Valor Econômico, n. 5239, 30/04/2021. Política, p. A10

 

Senado aprova quebra temporária de patentes de vacinas para a covid-19

Vandson Lima 

Renan Truff

30/04/2021

 

 

Autorização vale enquanto vigorar o estado de emergência de saúde

O Senado aprovou ontem projeto que permite a quebra temporária de patentes de vacinas, testes e medicamentos de eficácia comprovada contra a covid-19. A autorização vale enquanto vigorar o estado de emergência de saúde. A proposta segue para a Câmara dos Deputados.

Apesar das alterações feitas pelo relator, senador Nelsinho Trad (PSD-MS), o governo posicionou-se contra a proposta, que provocou grande discussão entre os parlamentares. O projeto cria duas etapas no processo de licenças compulsórias. Na primeira, declarada a situação de emergência, o Poder Executivo deverá publicar, em até 30 dias, uma lista de patentes relacionadas a produtos e processos essenciais para o combate à pandemia. Na prática, seria uma lista de patentes que poderiam vir a ser licenciadas de maneira compulsória.

Com isso, cria-se um rito para que o governo brasileiro negocie com a indústria condições para a produção nacional. Órgãos públicos, instituições de ensino e pesquisa e entidades da sociedade civil deverão ser consultadas no processo de elaboração da lista. Patentes poderão ser excluídas da lista caso o Executivo considere que seus donos assumiram compromissos objetivos de atender às necessidades de emergência nacional. Se as empresas não repassarem sua tecnologia, o texto prevê a licença compulsória de maneira tácita. Os titulares de patentes sejam ressarcidos no caso da licença compulsória.

Na segunda etapa, seriam efetivamente concedidas licenças apenas de patentes para as quais surgissem propostas em condições objetivas de mercado, capacitação tecnológica e investimentos para sua produção no Brasil. A preocupação é que a lista traga medicamentos e vacinas que possam ser produzidos imediatamente, ou seja, aqueles que o Brasil tem tecnologia suficiente para dominar sua fabricação.

Isso porque laboratórios estatais e farmacêuticas têm argumentado que quebra de patente não basta para produzi-lo, mas, sim, dominar cientificamente o ciclo de produção.

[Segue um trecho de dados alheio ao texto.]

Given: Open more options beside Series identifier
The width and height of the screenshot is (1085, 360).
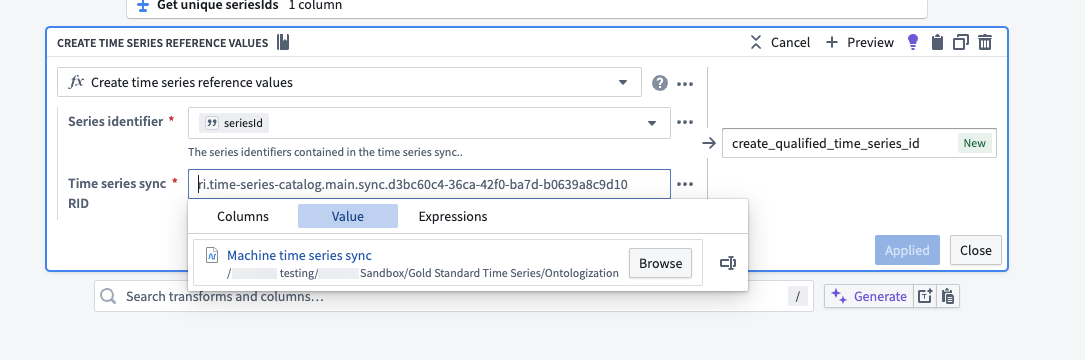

O texto prevê licença compulsória do remdesivir, o único medicamento que prevê na bula a possibilidade de tratamento de casos graves de covid-19. Nos EUA, o tratamento sai por US$ 520 (R$ 2.860) a ampola, ou cerca de US$ 3.120 (R$ 17,1 mil) o tratamento.

Os titulares das patentes colocarão à disposição do poder público todas as informações necessárias à efetiva reprodução dos objetos protegidos, devendo o governo brasileiro assegurar a proteção dessas informações, sob pena de decretação da nulidade da patente ou registro já concedidos.

Trad alterou o texto para, em vez de suspender acordos firmados pelo Brasil no âmbito da Organização Mundial do Comércio (OMC), fazer ajustes na Lei da Propriedade Industrial (LPI). “Não é possível suspender partes de um tratado internacional ratificado pelo Brasil por meio de legislação ordinária. Contudo, o Acordo Trips (Acordo sobre os Aspectos dos Direitos de Propriedade Intelectual Relacionados ao Comércio, adotado pelo Conselho-Geral da OMC) contém as salvaguardas para que o Brasil promova as alterações legislativas necessárias”. A LPI prevê a possibilidade de ser concedida licença compulsória temporária para a exploração da patente nos casos de emergência nacional ou interesse público.

“Esse caminho parece fácil, mas não vai nos levar ao objetivo que queremos. Nós estamos falando em desrespeitar acordos internacionais buscando meandros da nossa legislação. Vão mais uma vez na história carimbar o Brasil como um país que não cumpre regras. Ao invés de acelerar a vacinação, nós podemos perder 200 milhões de doses nos próximos meses”, afirmou o vice-líder do governo, senador Carlos Viana (PSD-MG).

Trad fez uma fala inflamada contra as alegações do governo. “Não existe insegurança jurídica, não há quebra de patente. A licença é temporária e o dono será remunerado. A objeção do governo era ao projeto original, se prestassem atenção ao novo texto entenderiam. Não podemos ficar passivos enquanto 3 mil pessoas morrem por dia”.